わが家では晩春から初夏にかけて毎年恒例の行事がある。
たくさん野菜苗を買って、プランターに植えるのだ。
種類はほぼ決まっている。
ミニトマト
大葉
ナス
ピーマン
きゅうり
コリアンダー
が定番だ。
そこに気分でスイカや枝豆やカボチャやハーブなどが加わる。
プランター菜園を始めたのは私だが、はまったのは夫。
それから、夫の唯一の趣味としてほぼ任せている。
彼は、最初は園芸番組を録画して、基礎を一生懸命学んでいたようだが、コツを掴んだのか最近は自由にやっている。
初夏から秋にかけて野菜が採れるということは、お財布にも優しいし、何より美味しくて嬉しい。
酢の物、マリネ、サラダ、炒め物…。
自然の恵みを自宅で収穫して食べるのは何とも豊かな気持ちになる。
夫は庭の切った黒竹などを利用して、器用に柵や枠を組んでいく。
なんというか、私が適当に作るのに対して彼はキッチリキッチリ、何事もキッチリ作っていく。

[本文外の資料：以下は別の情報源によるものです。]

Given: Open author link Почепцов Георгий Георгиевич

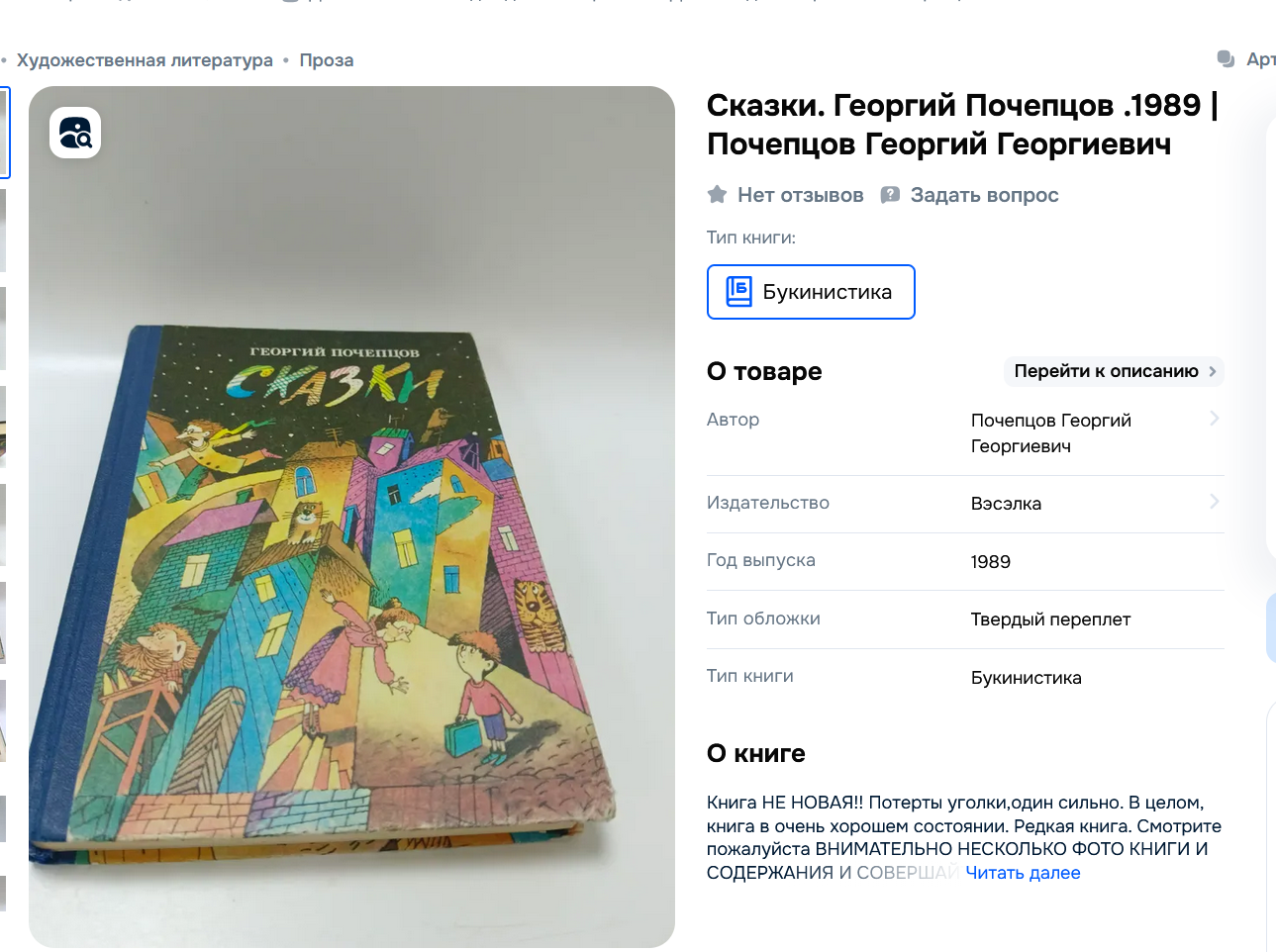Looking at the screenshot, I should point(1050,433).
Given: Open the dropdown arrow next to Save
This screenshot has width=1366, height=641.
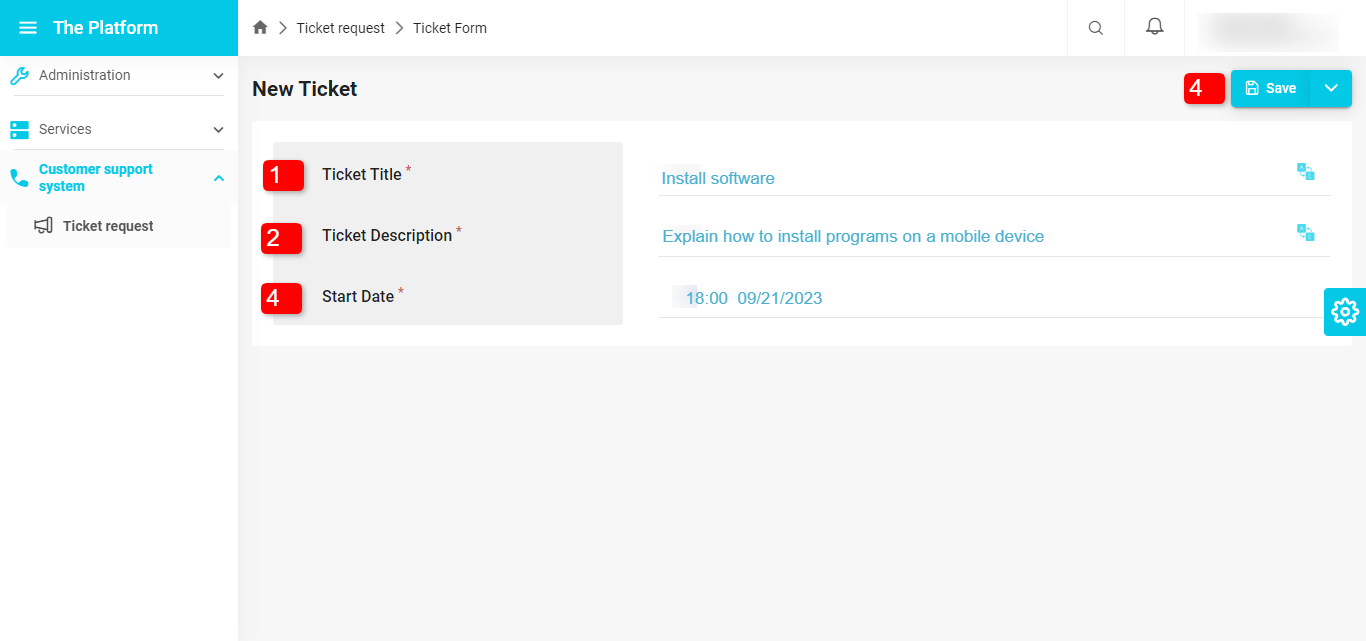Looking at the screenshot, I should pyautogui.click(x=1331, y=88).
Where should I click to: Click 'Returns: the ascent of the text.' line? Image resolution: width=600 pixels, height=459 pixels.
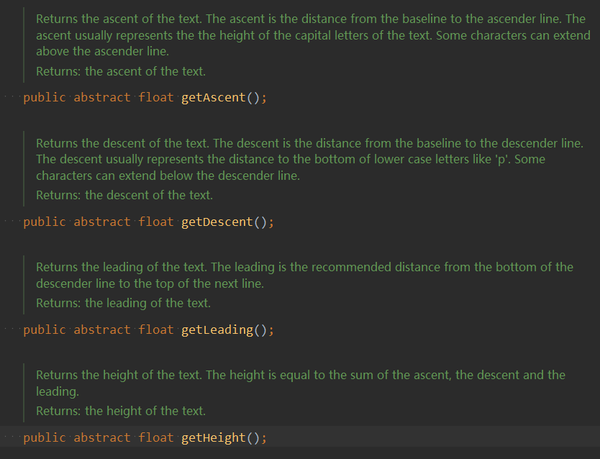[120, 72]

キッチリ作る夫の野菜はキュッとしていて味も模範的で普通に美味しい。
対して私がテキトーに作る野菜は大ぶり小ぶりが混ざっていて、みずみずしく美味しいものと、極端なハズレがある。
作る人の性格が野菜にも影響するのだろうか。
まあ、そうでしょうね。
彼は適量の水をやり、私はドバドバ水をやってしまうのだから。
個性が出るのもまた楽しいものだ。
今年はいつも買うコリアンダーの数を増やすつもりだ。
コリアンダーは手でむしって、洗ってそのままムシャムシャ食べる。
解毒作用があるからね。
解毒したいお年頃だから。
青虫さんや、小さなアマガエルの赤ちゃんなどとの出会いは、感動と驚愕で心臓がバクバクする。
だんだんそんなことにも慣れてくるが。
植えた苗からつるが伸びて、毎日ぐんぐん育っていくのを見るのは楽しい。
なんていうか土をいじって野菜を収穫するということは、予想を超える充実感をもたらすのだ。
自然と同化する感覚というか。
生きてるか?生きてるぞ!
では、美味しくお命いただきます、的な。
プランターセラピーとでも言うのか。
いつのまにか野菜に話しかけるようにもなっているし。
何せほんとに無農薬だから。
ピュアな野菜なのだ。
私の方が薬やらサプリやらで添加物が多い(笑)。
コリアンダー、つまりパクチーをドカベンのイワキのように口にくわえながら、今年も猛暑を乗り切ろうと思う。